### Data listing:
● ● ● ●
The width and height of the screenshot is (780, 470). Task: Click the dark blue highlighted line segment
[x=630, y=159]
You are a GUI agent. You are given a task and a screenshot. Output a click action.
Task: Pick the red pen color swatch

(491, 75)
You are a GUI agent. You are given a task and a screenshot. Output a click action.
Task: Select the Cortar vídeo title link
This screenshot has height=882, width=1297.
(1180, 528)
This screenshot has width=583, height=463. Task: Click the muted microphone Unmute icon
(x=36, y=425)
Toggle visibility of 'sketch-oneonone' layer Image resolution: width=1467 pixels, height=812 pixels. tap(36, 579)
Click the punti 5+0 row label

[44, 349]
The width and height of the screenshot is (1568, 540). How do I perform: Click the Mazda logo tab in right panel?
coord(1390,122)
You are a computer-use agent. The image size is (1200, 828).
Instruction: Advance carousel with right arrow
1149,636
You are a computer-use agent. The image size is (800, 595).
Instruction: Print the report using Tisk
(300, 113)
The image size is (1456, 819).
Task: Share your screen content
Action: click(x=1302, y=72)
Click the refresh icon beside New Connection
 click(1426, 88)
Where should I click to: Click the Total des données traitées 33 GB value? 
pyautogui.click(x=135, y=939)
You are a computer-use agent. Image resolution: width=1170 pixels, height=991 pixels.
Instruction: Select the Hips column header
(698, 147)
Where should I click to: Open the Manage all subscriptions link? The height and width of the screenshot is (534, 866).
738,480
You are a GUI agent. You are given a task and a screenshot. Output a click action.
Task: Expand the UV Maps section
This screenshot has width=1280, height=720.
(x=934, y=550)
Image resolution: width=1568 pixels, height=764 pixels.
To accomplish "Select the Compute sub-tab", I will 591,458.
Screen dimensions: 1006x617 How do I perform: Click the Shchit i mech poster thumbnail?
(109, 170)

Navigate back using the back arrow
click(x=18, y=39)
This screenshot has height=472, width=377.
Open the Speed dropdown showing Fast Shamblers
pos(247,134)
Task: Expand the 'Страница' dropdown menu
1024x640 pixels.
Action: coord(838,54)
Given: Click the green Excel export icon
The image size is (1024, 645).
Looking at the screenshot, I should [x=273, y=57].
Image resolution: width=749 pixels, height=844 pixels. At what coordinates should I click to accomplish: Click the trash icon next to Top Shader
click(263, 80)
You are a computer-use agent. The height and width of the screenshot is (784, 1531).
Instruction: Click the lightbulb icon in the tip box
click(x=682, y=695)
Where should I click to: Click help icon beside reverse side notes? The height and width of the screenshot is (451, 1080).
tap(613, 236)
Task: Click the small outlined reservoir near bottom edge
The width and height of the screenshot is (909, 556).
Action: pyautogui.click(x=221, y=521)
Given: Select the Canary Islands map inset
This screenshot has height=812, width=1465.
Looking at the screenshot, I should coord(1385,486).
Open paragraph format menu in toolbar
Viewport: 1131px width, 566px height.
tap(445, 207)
● ● ● ●
### What is being asked:
Give back the complete material, keeping every word exactly as written.

### Exercise result:
The width and height of the screenshot is (780, 470). Task: Click the dark blue highlighted line segment
[x=630, y=159]
You are a GUI agent. You are given a task and a screenshot. Output a click action.
Task: Pick the red pen color swatch

(491, 75)
You are a GUI agent. You are given a task and a screenshot. Output a click action.
Task: Select the Cortar vídeo title link
This screenshot has height=882, width=1297.
(1180, 528)
This screenshot has width=583, height=463. Task: Click the muted microphone Unmute icon
(x=36, y=425)
Toggle visibility of 'sketch-oneonone' layer Image resolution: width=1467 pixels, height=812 pixels. tap(36, 579)
Click the punti 5+0 row label

[44, 349]
The width and height of the screenshot is (1568, 540). How do I perform: Click the Mazda logo tab in right panel?
coord(1390,122)
You are a computer-use agent. The image size is (1200, 828).
Instruction: Advance carousel with right arrow
1149,636
You are a computer-use agent. The image size is (800, 595).
Instruction: Print the report using Tisk
(300, 113)
The image size is (1456, 819).
Task: Share your screen content
Action: click(x=1302, y=72)
Click the refresh icon beside New Connection
 click(1426, 88)
Where should I click to: Click the Total des données traitées 33 GB value? 
pyautogui.click(x=135, y=939)
You are a computer-use agent. Image resolution: width=1170 pixels, height=991 pixels.
Instruction: Select the Hips column header
(698, 147)
Where should I click to: Open the Manage all subscriptions link? The height and width of the screenshot is (534, 866).
738,480
You are a GUI agent. You are given a task and a screenshot. Output a click action.
Task: Expand the UV Maps section
This screenshot has width=1280, height=720.
(x=934, y=550)
Image resolution: width=1568 pixels, height=764 pixels.
To accomplish "Select the Compute sub-tab", I will 591,458.
Screen dimensions: 1006x617 How do I perform: Click the Shchit i mech poster thumbnail?
(109, 170)

Navigate back using the back arrow
click(x=18, y=39)
This screenshot has height=472, width=377.
Open the Speed dropdown showing Fast Shamblers
pos(247,134)
Task: Expand the 'Страница' dropdown menu
1024x640 pixels.
Action: coord(838,54)
Given: Click the green Excel export icon
The image size is (1024, 645).
Looking at the screenshot, I should [x=273, y=57].
Image resolution: width=749 pixels, height=844 pixels. At what coordinates should I click to accomplish: Click the trash icon next to Top Shader
click(263, 80)
You are a computer-use agent. The height and width of the screenshot is (784, 1531).
Instruction: Click the lightbulb icon in the tip box
click(x=682, y=695)
Where should I click to: Click help icon beside reverse side notes? The height and width of the screenshot is (451, 1080).
tap(613, 236)
Task: Click the small outlined reservoir near bottom edge
The width and height of the screenshot is (909, 556).
Action: pyautogui.click(x=221, y=521)
Given: Select the Canary Islands map inset
This screenshot has height=812, width=1465.
Looking at the screenshot, I should coord(1385,486).
Open paragraph format menu in toolbar
Viewport: 1131px width, 566px height.
tap(445, 207)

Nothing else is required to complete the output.